Thankfully, a variety of options can help you meet your transition goals. When selecting a transition process, you should generally consider three criteria, and how each aligns with your goals, including the:

  • Liquidity provided,
  • Associated risk to the shareholders, and
  • Need or desire for ongoing control of the enterprise.

Each will vary in degree depending on which transition path an owner chooses. One such transition option considered by many business owners is an Employee Stock Ownership Plan, more commonly referred to as an ESOP.

Simply defined, an ESOP is a device that stands ready to buy company stock from an owner. It is an employee benefit plan that gives workers ownership interest in the company. They provide the sponsoring company, the selling shareholder, and participants various tax benefits, making them qualified plans, like a 401(k).

Financing + Structure

ESOP stock purchases are typically debt-financed by either a bank or the seller. In bank financing, the bank lends based on a company’s credit, including a standard credit review. Then, as payments are due, the company will make fully deductible cash contributions to the ESOP, so the ESOP can pay off the loan. In seller financing, the ESOP issues a note to the seller, and the payment structure follows the same configuration as bank financing.

Structures are relatively flexible, with many variations. Let’s look at a common example:

  1. We’ll assume XYZ Co. is worth $10 million.
  2. XYZ Co. establishes an ESOP, to which a bank loans $3 million, to be repaid over five years.
  3. The ESOP uses the money to purchase 30% of the company from owners.
  4. In the ESOP’s first year, the company contributes cash to the ESOP.
  5. The ESOP uses the money to pay off 20% of the loan, plus interest.
  6. 20% of the shares purchased by the ESOP are allocated to the accounts of employees in proportion to salary.

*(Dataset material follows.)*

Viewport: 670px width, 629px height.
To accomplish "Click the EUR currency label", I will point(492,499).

Note that all of the money going toward the bank loan repayment is fully tax-deductible, including the money going toward the principal. Another perk—if the selling shareholder is an employee, they can receive an allotment of shares in his ESOP account, just like other employees.

Since shares bought by the plan are allocated based on W-2 reported pay, the selling owner may get more shares than anyone else—even though they were paid for those shares.

Tax Advantages

One key driver motivating some clients to use the ESOP option is the so-called “1042 transaction,” which allows sellers to defer capital gains tax on shares sold to the ESOP. Certain rules must be met to realize deferred tax treatment, including:

  • Shares must have been acquired at least three years earlier, and sellers must not have received the stock due to a compensatory stock option or a distribution from a qualified retirement plan.
  • ESOP must hold at least 30% of the company’s outstanding shares following the sale, and adhere to rules limiting stock allocation to sellers, family members, and 25% owners.
  • Within 12 months after the sale, sellers must reinvest the proceeds in Qualified Replacement Property (QRP), generally domestic corporate equity and fixed-income securities.

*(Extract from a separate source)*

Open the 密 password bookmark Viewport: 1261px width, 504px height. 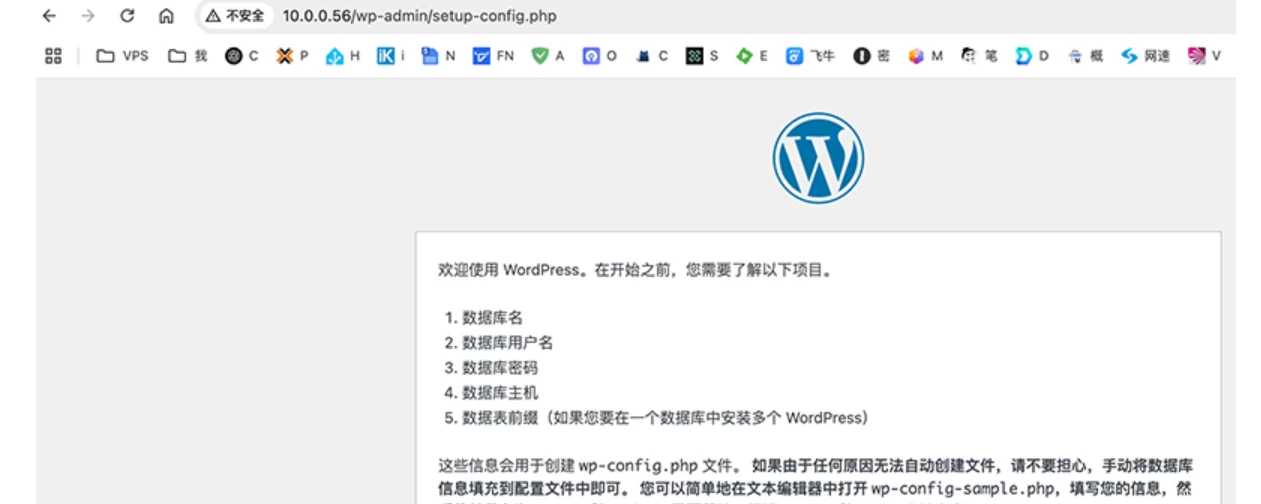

Whereas a traditional sale will trigger a capital gain, proceeds under a 1042 transaction may be reinvested tax-free and further deferred until sold, often years later. And with rumors of an impending capital gain income tax increase circulating, it’s no wonder why this has become a hot topic for business owners.

Pros, Cons, and Best Practices

As with other transition options, such as a sale or recapitalization, an ESOP has various pros and cons that owners need to consider.

Pros Cons
Low financial risk—control is maintained, and no leverage is added No near-term liquidity for the shareholders
No added distractions to management—freedom to execute business plan as currently contemplated, or embark on a significant new strategy aimed at greater value creation Risk of the company not executing on the plan, which would ultimately impact value realized upon future exit
No disruption to customers, employees, or suppliers Operations may be impacted by the desire of key personnel to retire or leave the company
Shareholders will likely continue to receive expected distributions and existing benefits M&A and capital markets are very favorable today—valuations above long-term averages
Optionality is maintained—can pursue other alternatives at a future point in time Tax rates are unlikely to be lower than they are today for the foreseeable future
Estate tax funding
Limited diversification/concentrated holding
Expense—time and cost associated with administration of the plan is significant

Finally, a few best practices may help you decide if an ESOP makes sense for your business. Start by asking yourself four simple questions:

  1. Do you have a low basis in the company stock (generally a C-Corp, but not always)?
  2. Are you located in a high tax state (such as California or Oregon)?
  3. Do you operate a lower multiple business (less than 7-8X EBITDA)?
  4. Is your business financeable (banks will lend a fair amount of money due to cash flows and assets)?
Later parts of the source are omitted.